Greg Kramer, “Insight Dialogue”, has reinterpreted these
three desires from the perspective of interpersonal relationships. I find these very helpful when I am
being mindful of my psychology and my relationship to people. Each of these hungers has an associated
fear.
Interpersonal desires:
·
Desire and attachment to pleasurable
interactions –
o fear of pain in relationship with its
corresponding loneliness and aversion
o wanting
relationships with no conflict.
·
Hunger for being seen – fear of invisibility
·
Hunger for escape – the fear of engagement and
intimacy
The root of each fear is the terror of emptiness or
self-anniliation
This has been very fruitful to work with in my intimacy with
people. How can I have Awakened Awareness and presence with people?
My mindful curiousity has to discover the issues in my psychology that degenerate my
sense of presence with people.
I seem to bounce back and forth between wanting to be seen
by people and wanting to escape people.
This dichotomy presents first as wanting to be fully engaged with life
and seen in public with the preference for being praised or being liked. Simultaneously or sequentially, I want
to be a hermit and avoid all the complications of relationships. I fantasize
about living on a mountain top with no visitors or meditating on the shore of a
lake with no other responsibilities. (a permanent vacation. Smile). Sticking to either of these sides
interfere with my presence in life and my real communication with real people.

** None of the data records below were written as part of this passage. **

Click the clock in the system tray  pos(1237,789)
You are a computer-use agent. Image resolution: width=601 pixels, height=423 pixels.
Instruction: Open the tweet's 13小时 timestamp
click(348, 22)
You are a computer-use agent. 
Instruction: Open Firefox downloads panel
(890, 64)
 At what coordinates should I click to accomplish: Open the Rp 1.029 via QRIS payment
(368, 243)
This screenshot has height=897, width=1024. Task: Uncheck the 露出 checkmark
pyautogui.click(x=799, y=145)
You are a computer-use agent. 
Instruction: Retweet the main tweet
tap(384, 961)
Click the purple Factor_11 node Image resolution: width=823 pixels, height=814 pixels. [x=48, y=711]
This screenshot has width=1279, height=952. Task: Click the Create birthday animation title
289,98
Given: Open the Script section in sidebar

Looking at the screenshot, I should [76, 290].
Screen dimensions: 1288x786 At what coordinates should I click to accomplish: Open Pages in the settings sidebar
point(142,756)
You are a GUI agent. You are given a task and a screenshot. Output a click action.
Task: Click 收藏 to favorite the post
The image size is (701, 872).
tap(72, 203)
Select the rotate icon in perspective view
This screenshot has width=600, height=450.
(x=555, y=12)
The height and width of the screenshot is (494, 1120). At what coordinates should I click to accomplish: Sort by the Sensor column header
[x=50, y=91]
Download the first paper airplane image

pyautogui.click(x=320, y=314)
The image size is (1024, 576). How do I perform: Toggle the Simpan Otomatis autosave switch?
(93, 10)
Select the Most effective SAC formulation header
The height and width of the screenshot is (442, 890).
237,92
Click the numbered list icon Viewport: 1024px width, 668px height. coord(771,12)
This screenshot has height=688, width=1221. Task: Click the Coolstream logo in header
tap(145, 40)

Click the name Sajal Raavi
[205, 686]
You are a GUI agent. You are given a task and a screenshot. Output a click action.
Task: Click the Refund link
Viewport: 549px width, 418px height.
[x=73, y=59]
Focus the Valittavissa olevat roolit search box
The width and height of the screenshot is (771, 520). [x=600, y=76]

The fear of conflict can really diminish my field of
relationships and my sense of who I am.
I work with, in Greg Kramer’s vocabulary, trusting the emergence of the dialogue and the openness to work
things through. I have noticed if
I don’t enter a conflict with my shame in the forefront or my defensive stance
of “protecting my so-called self and her opinions”, problems with people can
get resolved one way or the other.
This is where the understanding of no
centralized self can really help our everyday behavior. We are less defensive and more capable
of listening and allowing change.
We see ourselves as a network of inter-connectedness and not an isolated
unit that needs protection.
On a subtler level, I can see the desire for being and non-being
playing out within my zazen. To do
zazen with a goal in mind is to be attached to one side or the other. For many years I was attached to the
energetic system of the body; wanting the rapture of an open energy
system. For me now, I regard this
as attachment to the body or desire for being. That view is to be attached to the beauty and mystery of
form life (and it is beautiful and mysterious. Ah, our precious human birth)
but our attachment to it creates suffering. Than I swung the other way. I tried to annihilate the sense gates and nest in silence,
darkness or emptiness; a place
where nothing is happening. My zazen
became a test of whether or not I could find and maintain emptiness. The “I” being the operative word in
that sentence and “concepts” of dharma being hidden within it. The idea of a “test” or a right way and
a wrong way, produced an extreme fatigue in meditation, and belies the reality
that we are always, even without trying, connected to the universe. Now I see that both clinging to being
and clinging to emptiness or non-being, is not the Way. Let go and be with what arises, either
side. Don’t evaluate. From Dogen’s Fukanzazengi – “If there is
a hairsbreath deviation, it is like the
gap between heaven and earth.” Trust in the co-arising of the opposites, and don’t control. Be the universe without thought.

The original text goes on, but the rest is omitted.